Внезапно его плеснуло обморочной тёмной волной изнутри.
— А Палпатин так…
Он прикусил губу.
Она смотрела на него безо всякого выражения. Просто смотрела.
— Что у тебя внутри? — почти грубо спросил он.
Она вдруг иронически ухмыльнулась:
— А у тебя?
Он не понял. Она проверила взглядом реакцию, точней, её отсутствие. Ухмыльнулась вторично:
— Монстроватики мы с тобой, Бен…
— Я не монстр, — резко ответил он. — Что ты мне ещё впариваешь?
— Ага. Не монстр. Ты белый и пушистый. Чтишь Кодекс, учителя, Совет и Храм. А я — тёмных мастеров и правила Бэйна.
— Тех, которых всегда только двое? — иронически спросил Оби-Ван. Ирония из него буквально пёрла — как реакция на пережитый шок.
— Что?
— Ну, правило Бэйна: мастеров всегда только двое? — насмешливо переиначил он под современный мир.
— А вы из Кодекса всегда помните только одну строчку? — осведомилась Рина. Потянулась, поднялась на ноги. — Во мне живу я сама, — сказала она джедаю. — Вообще в каждом из нас живём мы же сами, только немного неприспособленные для этого мира. Или же мир не приспособлен под нас, — она улыбнулась. — У меня дар бесконтрольного убийства, Бен, — сказала она. — Или лёгкого, как говорит мой мастер. При определённых обстоятельствах, особенно при смертельной опасности мне лично, я начинаю убивать всех в радиусе возможного поражения. Причём с наибольшей вероятностью именно что после потери сознания.
— Но меня ты не убила. Ты была вообще без сознания.
— Ха.
— Что?
— Ничего. Скажи спасибо Палпатину. И Вейдеру. Двум моим мастерам, которые вбили мне предохранитель даже на подсознание.
— Какое милосердие.
— Не говори ерунды. Существо, которое не может себя контролировать, не достойно называться полноценным. Если я начну убивать направо и налево, это ничем не будет отличаться от того, если бы я бесконтрольно наделала в штаны.
Лицо Оби-Вана передёрнулось. Рина рассмеялась.
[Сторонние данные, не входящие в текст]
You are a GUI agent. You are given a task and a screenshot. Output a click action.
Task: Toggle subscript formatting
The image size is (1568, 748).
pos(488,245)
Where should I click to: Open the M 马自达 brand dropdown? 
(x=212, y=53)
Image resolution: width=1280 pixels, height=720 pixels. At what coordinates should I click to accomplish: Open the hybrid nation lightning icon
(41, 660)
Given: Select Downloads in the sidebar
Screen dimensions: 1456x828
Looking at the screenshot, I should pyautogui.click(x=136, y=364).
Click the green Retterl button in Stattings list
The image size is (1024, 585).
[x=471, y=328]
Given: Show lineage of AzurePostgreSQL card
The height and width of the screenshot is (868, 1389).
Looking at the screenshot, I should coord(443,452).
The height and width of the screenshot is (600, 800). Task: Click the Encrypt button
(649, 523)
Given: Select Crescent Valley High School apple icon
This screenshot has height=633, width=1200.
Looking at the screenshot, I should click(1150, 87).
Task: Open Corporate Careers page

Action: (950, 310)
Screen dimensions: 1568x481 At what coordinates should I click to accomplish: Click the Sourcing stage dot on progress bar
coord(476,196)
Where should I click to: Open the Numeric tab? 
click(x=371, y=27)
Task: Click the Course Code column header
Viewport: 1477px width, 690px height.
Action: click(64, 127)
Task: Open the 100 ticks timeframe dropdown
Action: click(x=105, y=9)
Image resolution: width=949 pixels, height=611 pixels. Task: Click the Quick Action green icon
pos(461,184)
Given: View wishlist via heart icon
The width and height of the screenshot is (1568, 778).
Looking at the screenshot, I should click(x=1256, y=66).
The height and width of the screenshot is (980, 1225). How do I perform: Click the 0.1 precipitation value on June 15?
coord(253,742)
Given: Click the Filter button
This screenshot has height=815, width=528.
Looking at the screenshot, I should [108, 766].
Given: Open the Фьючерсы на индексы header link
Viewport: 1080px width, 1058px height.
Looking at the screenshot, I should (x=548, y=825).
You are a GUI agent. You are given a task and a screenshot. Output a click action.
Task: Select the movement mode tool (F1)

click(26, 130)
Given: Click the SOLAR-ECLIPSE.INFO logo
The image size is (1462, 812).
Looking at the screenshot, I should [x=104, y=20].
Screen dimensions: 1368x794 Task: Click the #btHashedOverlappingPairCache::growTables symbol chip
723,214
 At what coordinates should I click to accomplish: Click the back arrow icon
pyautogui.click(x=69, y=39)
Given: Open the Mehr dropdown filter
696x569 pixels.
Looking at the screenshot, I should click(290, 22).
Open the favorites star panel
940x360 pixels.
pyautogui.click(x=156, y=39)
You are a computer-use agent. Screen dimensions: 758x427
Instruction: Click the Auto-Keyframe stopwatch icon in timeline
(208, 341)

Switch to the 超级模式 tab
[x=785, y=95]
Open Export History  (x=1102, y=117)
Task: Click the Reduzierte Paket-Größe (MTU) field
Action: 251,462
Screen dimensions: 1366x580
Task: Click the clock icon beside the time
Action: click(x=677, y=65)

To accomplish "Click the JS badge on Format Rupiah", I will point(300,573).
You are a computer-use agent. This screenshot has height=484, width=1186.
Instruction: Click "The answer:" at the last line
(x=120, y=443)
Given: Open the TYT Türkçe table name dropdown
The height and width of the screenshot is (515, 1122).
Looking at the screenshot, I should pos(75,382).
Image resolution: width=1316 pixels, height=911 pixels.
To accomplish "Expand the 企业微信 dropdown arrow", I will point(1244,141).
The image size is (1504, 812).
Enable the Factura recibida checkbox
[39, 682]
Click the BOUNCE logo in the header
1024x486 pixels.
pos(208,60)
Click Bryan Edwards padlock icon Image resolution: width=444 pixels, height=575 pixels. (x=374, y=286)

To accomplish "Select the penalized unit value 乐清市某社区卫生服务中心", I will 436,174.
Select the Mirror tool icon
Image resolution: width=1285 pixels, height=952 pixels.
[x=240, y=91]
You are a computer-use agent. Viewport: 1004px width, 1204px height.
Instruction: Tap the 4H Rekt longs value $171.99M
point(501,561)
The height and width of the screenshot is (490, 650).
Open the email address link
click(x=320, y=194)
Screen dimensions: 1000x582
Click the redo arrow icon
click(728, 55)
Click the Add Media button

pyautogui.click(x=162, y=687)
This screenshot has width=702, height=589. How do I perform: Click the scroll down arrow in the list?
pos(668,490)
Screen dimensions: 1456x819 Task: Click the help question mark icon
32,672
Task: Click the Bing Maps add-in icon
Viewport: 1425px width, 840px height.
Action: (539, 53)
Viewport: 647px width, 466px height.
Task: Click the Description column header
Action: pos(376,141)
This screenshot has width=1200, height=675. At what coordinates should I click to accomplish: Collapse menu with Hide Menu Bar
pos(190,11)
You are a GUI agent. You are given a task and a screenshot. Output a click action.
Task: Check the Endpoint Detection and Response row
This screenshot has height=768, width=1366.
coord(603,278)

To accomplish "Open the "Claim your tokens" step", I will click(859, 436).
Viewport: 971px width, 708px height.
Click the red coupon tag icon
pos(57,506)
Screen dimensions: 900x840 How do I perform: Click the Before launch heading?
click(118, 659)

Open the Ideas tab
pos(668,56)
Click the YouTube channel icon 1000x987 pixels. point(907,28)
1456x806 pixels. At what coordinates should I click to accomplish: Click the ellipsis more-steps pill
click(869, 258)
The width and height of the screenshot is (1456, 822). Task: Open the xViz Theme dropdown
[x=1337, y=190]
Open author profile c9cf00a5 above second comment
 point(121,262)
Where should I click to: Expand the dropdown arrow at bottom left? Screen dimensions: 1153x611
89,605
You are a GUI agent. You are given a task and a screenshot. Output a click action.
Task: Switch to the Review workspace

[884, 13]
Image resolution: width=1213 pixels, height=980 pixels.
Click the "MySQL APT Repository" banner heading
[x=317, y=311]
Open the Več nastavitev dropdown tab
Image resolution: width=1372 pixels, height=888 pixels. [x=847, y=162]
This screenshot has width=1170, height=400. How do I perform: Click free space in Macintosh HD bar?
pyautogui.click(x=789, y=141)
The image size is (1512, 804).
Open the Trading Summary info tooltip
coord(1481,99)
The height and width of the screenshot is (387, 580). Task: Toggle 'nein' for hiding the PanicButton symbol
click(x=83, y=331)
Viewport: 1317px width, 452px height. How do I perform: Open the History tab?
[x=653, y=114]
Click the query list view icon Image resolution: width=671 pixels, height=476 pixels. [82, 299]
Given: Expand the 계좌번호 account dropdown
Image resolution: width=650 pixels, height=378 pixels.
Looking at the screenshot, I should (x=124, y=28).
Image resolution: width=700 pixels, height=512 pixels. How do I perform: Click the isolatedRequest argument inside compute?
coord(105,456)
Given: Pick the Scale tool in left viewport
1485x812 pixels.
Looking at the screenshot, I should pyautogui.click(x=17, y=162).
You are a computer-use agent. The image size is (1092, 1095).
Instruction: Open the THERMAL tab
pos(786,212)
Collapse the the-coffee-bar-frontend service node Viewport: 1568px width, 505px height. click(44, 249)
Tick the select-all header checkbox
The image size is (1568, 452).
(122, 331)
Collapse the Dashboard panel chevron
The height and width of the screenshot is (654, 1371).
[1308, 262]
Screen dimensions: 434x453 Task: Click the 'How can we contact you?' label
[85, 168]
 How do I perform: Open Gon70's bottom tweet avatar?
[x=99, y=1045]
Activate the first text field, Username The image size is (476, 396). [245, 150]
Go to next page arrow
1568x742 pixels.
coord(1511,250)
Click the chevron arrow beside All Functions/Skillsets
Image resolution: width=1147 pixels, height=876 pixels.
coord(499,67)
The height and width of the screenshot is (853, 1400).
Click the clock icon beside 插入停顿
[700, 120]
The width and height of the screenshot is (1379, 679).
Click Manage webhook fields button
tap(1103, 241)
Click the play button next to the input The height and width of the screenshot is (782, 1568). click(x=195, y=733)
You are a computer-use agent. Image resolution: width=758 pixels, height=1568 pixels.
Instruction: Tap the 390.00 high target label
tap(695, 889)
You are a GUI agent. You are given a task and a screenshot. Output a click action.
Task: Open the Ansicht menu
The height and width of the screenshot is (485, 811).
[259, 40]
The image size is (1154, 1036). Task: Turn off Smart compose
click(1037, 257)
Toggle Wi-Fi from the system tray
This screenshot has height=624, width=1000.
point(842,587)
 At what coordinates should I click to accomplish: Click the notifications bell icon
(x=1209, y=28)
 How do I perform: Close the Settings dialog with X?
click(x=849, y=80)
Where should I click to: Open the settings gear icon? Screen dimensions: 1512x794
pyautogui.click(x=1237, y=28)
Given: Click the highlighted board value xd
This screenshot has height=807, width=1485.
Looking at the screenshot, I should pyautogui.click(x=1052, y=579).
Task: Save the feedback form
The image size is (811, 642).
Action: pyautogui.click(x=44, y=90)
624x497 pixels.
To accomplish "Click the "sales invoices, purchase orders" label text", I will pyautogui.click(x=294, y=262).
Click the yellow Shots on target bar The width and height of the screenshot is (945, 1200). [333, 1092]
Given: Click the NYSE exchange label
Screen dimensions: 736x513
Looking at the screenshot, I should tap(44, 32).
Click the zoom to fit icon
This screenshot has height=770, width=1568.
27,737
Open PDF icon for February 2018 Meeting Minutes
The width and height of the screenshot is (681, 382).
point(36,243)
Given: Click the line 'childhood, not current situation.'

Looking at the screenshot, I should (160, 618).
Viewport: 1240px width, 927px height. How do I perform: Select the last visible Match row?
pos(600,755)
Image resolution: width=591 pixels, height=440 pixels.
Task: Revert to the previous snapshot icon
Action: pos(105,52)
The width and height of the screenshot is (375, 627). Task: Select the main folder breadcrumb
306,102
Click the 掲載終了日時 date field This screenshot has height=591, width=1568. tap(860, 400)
— Физиологические параллели не приветствуются, а, рыцарь? Но вообще-то так и есть, — она пожала плечами. — Бесконтрольная эмоция, бесконтрольное действие, вызванное этой эмоцией, превращают разумное существо в животное. Когда тобой что-то владеет, это унизительно. Ты должен владеть этим.
— А когда тобой
— Нет, — ответила Рина, — я не спала с мастерами.
Улыбнулась.
— Я имел в виду другое.
— Да? — спросила Рина. — Владение душой? Ну-ну.
— А что? Ты им не подчиняешься?
— Я подчиняюсь людям, которых уважаю, — сказала та раздумчиво. — А вот что творится с тобой…
— Со мной всё в порядке.
— Нет, двинуть ситху по голове с намерением его убить — это действительно полный порядок, — кивнула она на полном серьёзе. — Но вот потом…
— Что — потом?
— И вообще вся твоя мотивация, — не слушала его Рина.
— Мотивация — чего?
— Действия, — ответила ему Рина. — Зачем тебе это всё?
— Что — всё?
— Быть проводником Великой Силы.
— Не Великой Силы, — сказал Оби-Ван тихо. — Моих собратьев.
— Есть ли разница?
— Кто со мной вообще говорит? — от внезапной ярости, вспыхнувшей из-за невыносимости ситуации, он сумел вскочить на ноги. — Ты или Палпатин?
— Я. И только я. Дело в том, Бен, что ситхи на удивление эгоистичные существа. Мы любим быть собой. По возможности.
— А вытаскивали меня оттуда вместе?
— Ты дурак? Я одна бы тебя оттуда не вытянула. А вот говорить с тобой одна я вполне в силах.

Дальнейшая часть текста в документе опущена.